## start DATA IN THIS EXERCISE

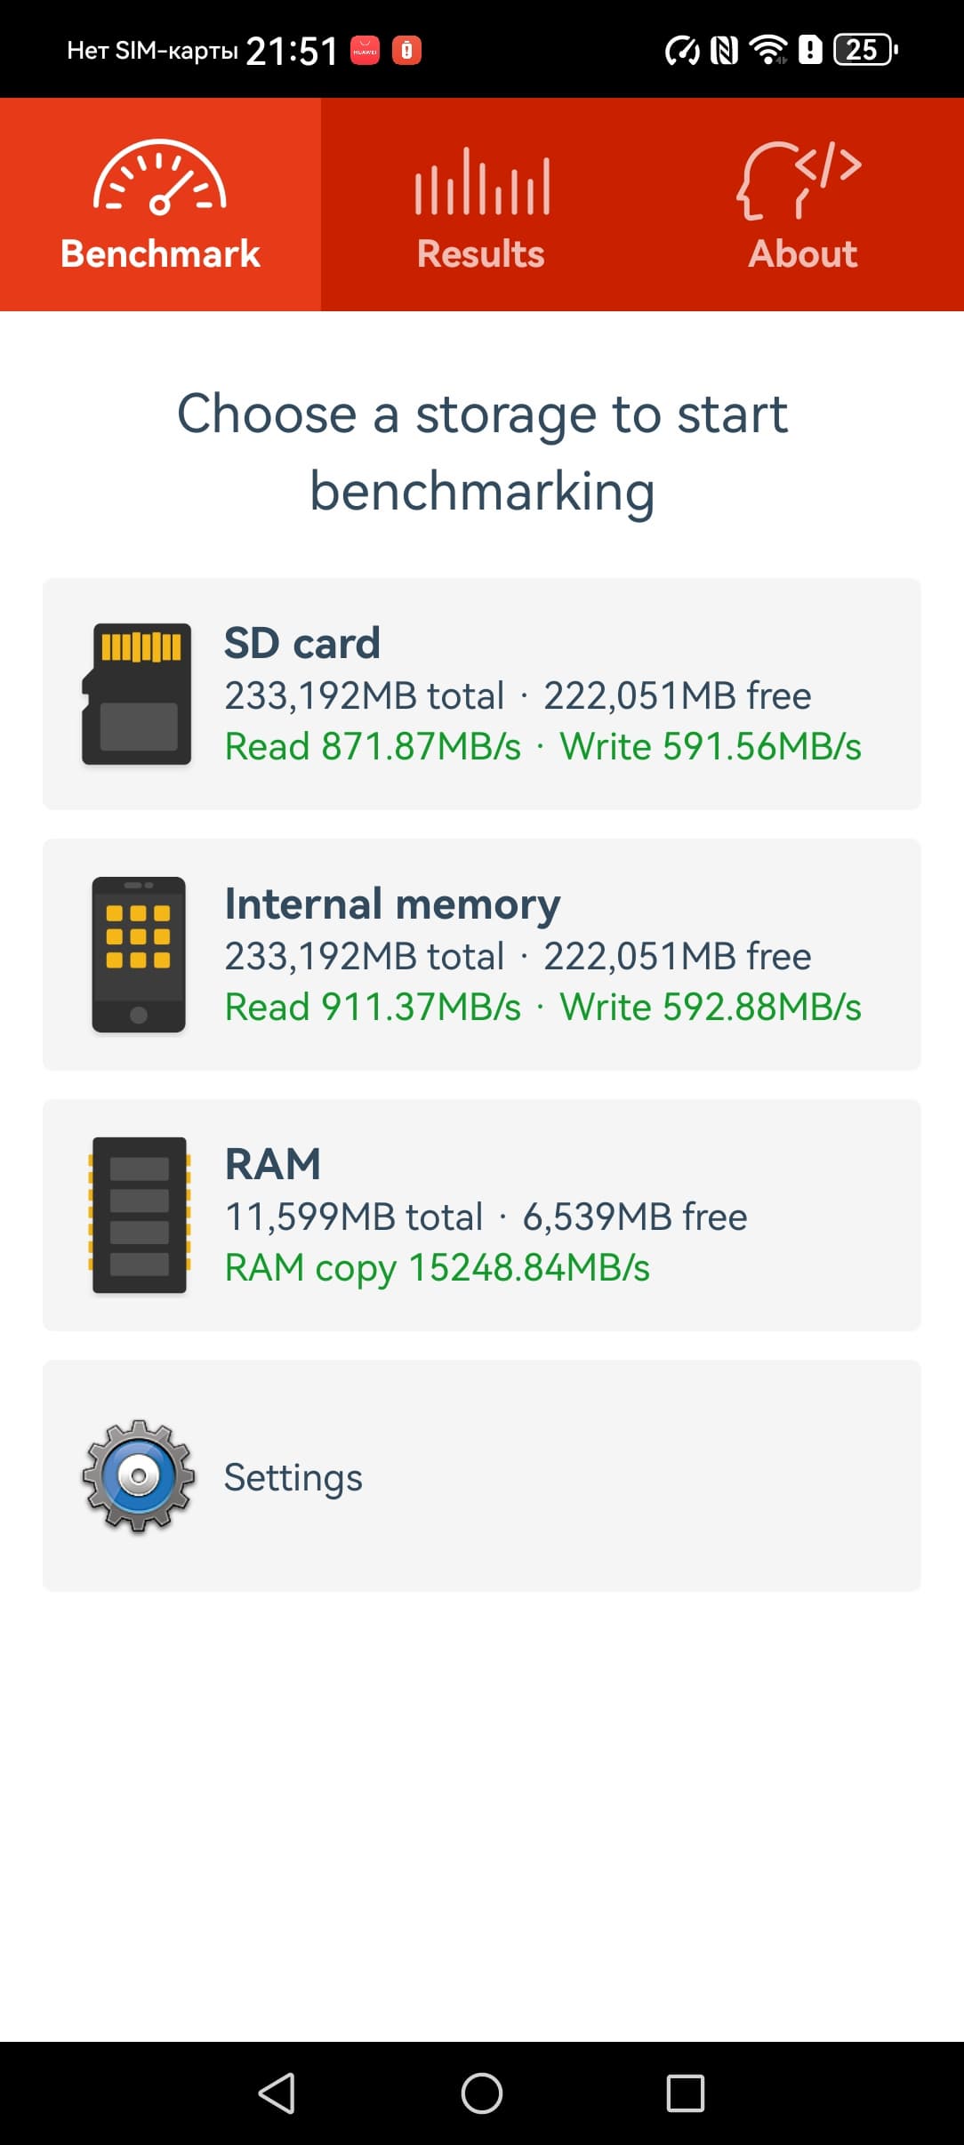This screenshot has width=964, height=2145.
Task: Tap the speedometer Benchmark icon
Action: (160, 178)
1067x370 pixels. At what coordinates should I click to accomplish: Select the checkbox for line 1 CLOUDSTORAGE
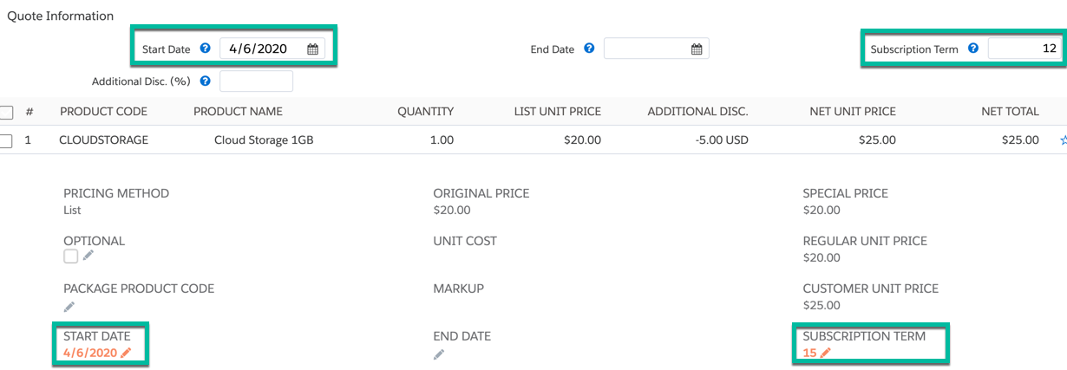pos(6,140)
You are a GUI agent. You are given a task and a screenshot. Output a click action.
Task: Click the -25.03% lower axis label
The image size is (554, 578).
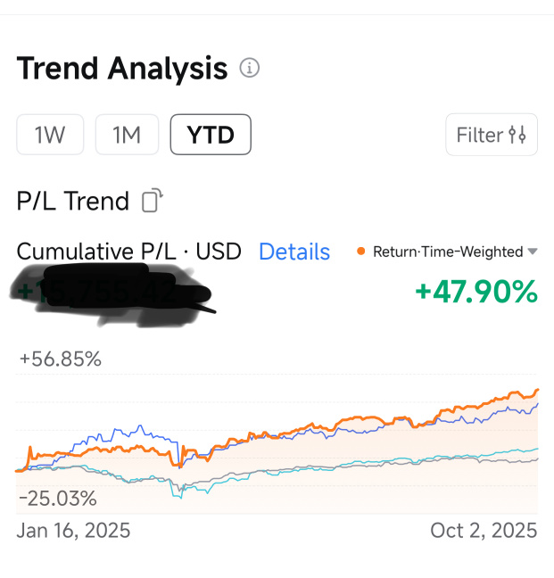(x=58, y=498)
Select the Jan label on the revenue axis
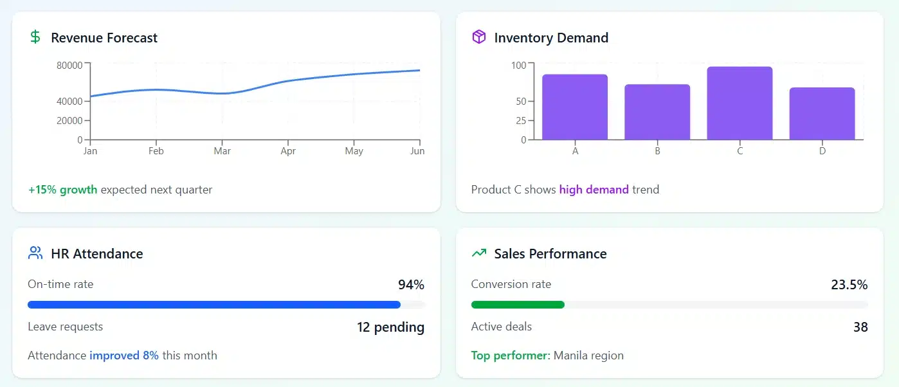 click(x=90, y=151)
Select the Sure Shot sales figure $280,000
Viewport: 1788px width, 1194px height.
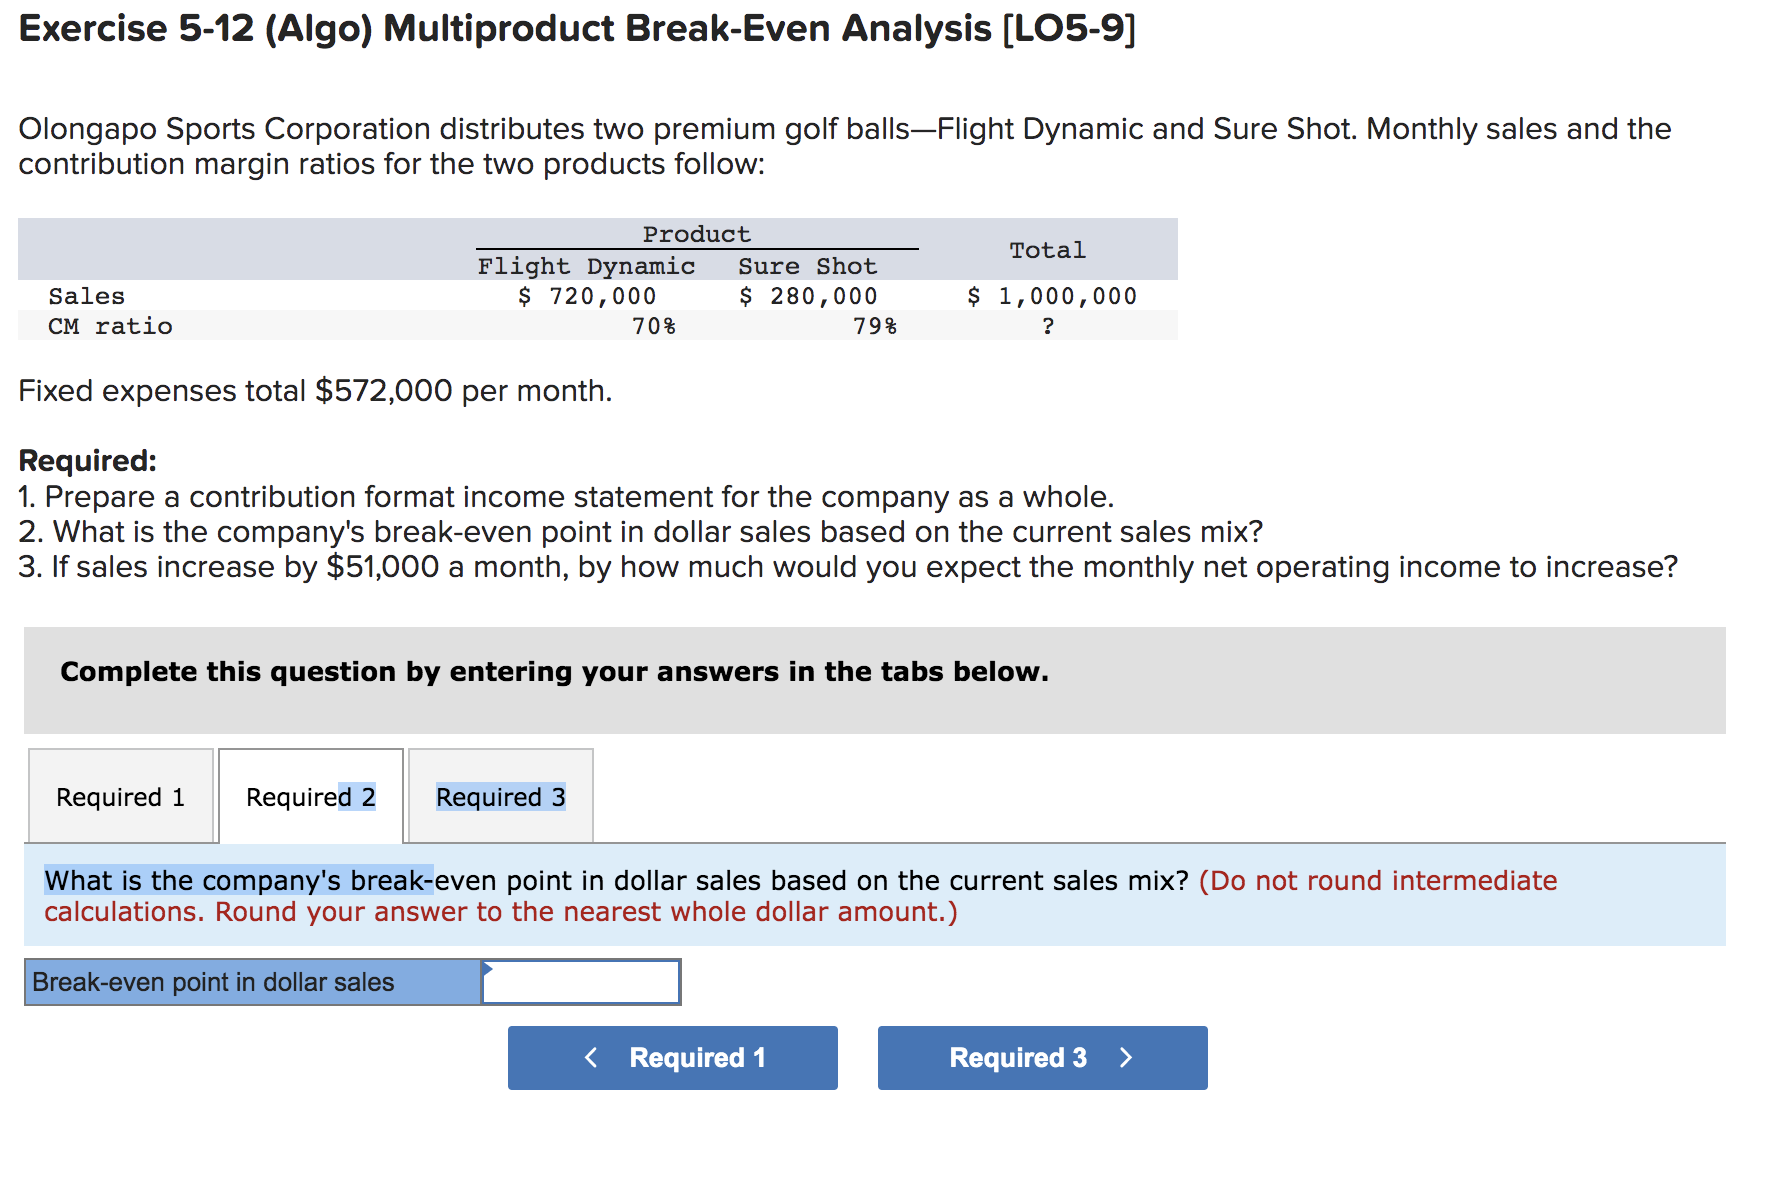pos(808,295)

## end DATA IN THIS EXERCISE

WHAT IS BEING ASKED: Could you rewrite all of the records above as a numbered list, leaving out blank lines and the pictures?

FULL ANSWER:
1. This screenshot has width=964, height=2145.
2. Task: Tap the speedometer Benchmark icon
3. Action: (160, 178)
4. 1067x370 pixels. At what coordinates should I click to accomplish: Select the checkbox for line 1 CLOUDSTORAGE
5. pos(6,140)
6. You are a GUI agent. You are given a task and a screenshot. Output a click action.
7. Task: Click the -25.03% lower axis label
8. The image size is (554, 578).
9. (x=58, y=498)
10. Select the Jan label on the revenue axis
11.  click(x=90, y=151)
12. Select the Sure Shot sales figure $280,000
13. Viewport: 1788px width, 1194px height.
14. pos(808,295)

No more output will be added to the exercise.